## PROMPT
The entries need to be copied exactly.

## THE INPUT
[Start of Attachment]

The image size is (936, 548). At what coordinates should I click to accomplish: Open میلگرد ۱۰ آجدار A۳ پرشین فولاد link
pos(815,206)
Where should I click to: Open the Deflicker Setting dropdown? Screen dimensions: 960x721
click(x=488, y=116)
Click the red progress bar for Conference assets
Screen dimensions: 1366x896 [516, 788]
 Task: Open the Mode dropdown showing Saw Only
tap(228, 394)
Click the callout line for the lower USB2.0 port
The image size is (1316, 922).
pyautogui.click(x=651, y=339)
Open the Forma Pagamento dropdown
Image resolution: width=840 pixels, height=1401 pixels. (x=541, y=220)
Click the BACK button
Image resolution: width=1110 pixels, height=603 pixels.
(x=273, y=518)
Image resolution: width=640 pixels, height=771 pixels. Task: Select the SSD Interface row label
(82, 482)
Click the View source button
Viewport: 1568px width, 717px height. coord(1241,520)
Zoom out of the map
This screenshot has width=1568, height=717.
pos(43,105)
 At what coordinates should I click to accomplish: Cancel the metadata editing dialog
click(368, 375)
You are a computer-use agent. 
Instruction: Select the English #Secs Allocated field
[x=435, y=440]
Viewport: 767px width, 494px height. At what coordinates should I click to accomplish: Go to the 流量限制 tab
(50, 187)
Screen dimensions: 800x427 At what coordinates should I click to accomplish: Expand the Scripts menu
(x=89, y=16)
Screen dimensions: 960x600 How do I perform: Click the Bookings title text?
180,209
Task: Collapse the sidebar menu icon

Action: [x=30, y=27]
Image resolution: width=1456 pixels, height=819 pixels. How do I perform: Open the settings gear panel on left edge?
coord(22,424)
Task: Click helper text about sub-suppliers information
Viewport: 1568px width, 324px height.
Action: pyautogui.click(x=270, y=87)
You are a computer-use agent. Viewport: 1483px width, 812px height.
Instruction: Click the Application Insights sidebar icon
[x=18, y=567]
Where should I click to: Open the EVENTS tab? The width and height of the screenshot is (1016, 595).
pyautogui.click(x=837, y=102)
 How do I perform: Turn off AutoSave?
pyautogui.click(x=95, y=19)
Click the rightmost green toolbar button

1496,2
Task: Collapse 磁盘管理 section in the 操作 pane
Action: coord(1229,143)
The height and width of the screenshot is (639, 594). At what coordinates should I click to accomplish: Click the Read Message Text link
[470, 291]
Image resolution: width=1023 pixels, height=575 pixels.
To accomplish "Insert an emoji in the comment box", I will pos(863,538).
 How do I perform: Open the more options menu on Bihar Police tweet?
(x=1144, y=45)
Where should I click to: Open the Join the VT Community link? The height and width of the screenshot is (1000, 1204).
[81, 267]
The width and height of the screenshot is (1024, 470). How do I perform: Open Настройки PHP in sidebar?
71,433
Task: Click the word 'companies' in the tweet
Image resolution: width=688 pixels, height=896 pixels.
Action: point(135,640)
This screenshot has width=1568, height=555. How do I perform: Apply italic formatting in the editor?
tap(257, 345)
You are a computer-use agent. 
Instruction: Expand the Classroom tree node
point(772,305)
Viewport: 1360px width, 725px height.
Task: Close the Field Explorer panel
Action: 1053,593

[End of Attachment]

## ANSWER TO THIS PROBLEM
The image size is (936, 548). At what coordinates should I click to accomplish: Open میلگرد ۱۰ آجدار A۳ پرشین فولاد link
pos(815,206)
Where should I click to: Open the Deflicker Setting dropdown? Screen dimensions: 960x721
click(x=488, y=116)
Click the red progress bar for Conference assets
Screen dimensions: 1366x896 [516, 788]
 Task: Open the Mode dropdown showing Saw Only
tap(228, 394)
Click the callout line for the lower USB2.0 port
The image size is (1316, 922).
pyautogui.click(x=651, y=339)
Open the Forma Pagamento dropdown
Image resolution: width=840 pixels, height=1401 pixels. (x=541, y=220)
Click the BACK button
Image resolution: width=1110 pixels, height=603 pixels.
(x=273, y=518)
Image resolution: width=640 pixels, height=771 pixels. Task: Select the SSD Interface row label
(82, 482)
Click the View source button
Viewport: 1568px width, 717px height. coord(1241,520)
Zoom out of the map
This screenshot has width=1568, height=717.
pos(43,105)
 At what coordinates should I click to accomplish: Cancel the metadata editing dialog
click(368, 375)
You are a computer-use agent. 
Instruction: Select the English #Secs Allocated field
[x=435, y=440]
Viewport: 767px width, 494px height. At what coordinates should I click to accomplish: Go to the 流量限制 tab
(50, 187)
Screen dimensions: 800x427 At what coordinates should I click to accomplish: Expand the Scripts menu
(x=89, y=16)
Screen dimensions: 960x600 How do I perform: Click the Bookings title text?
180,209
Task: Collapse the sidebar menu icon

Action: [x=30, y=27]
Image resolution: width=1456 pixels, height=819 pixels. How do I perform: Open the settings gear panel on left edge?
coord(22,424)
Task: Click helper text about sub-suppliers information
Viewport: 1568px width, 324px height.
Action: pyautogui.click(x=270, y=87)
You are a computer-use agent. Viewport: 1483px width, 812px height.
Instruction: Click the Application Insights sidebar icon
[x=18, y=567]
Where should I click to: Open the EVENTS tab? The width and height of the screenshot is (1016, 595).
pyautogui.click(x=837, y=102)
 How do I perform: Turn off AutoSave?
pyautogui.click(x=95, y=19)
Click the rightmost green toolbar button

1496,2
Task: Collapse 磁盘管理 section in the 操作 pane
Action: coord(1229,143)
The height and width of the screenshot is (639, 594). At what coordinates should I click to accomplish: Click the Read Message Text link
[470, 291]
Image resolution: width=1023 pixels, height=575 pixels.
To accomplish "Insert an emoji in the comment box", I will pos(863,538).
 How do I perform: Open the more options menu on Bihar Police tweet?
(x=1144, y=45)
Where should I click to: Open the Join the VT Community link? The height and width of the screenshot is (1000, 1204).
[81, 267]
The width and height of the screenshot is (1024, 470). How do I perform: Open Настройки PHP in sidebar?
71,433
Task: Click the word 'companies' in the tweet
Image resolution: width=688 pixels, height=896 pixels.
Action: point(135,640)
This screenshot has width=1568, height=555. How do I perform: Apply italic formatting in the editor?
tap(257, 345)
You are a computer-use agent. 
Instruction: Expand the Classroom tree node
point(772,305)
Viewport: 1360px width, 725px height.
Task: Close the Field Explorer panel
Action: 1053,593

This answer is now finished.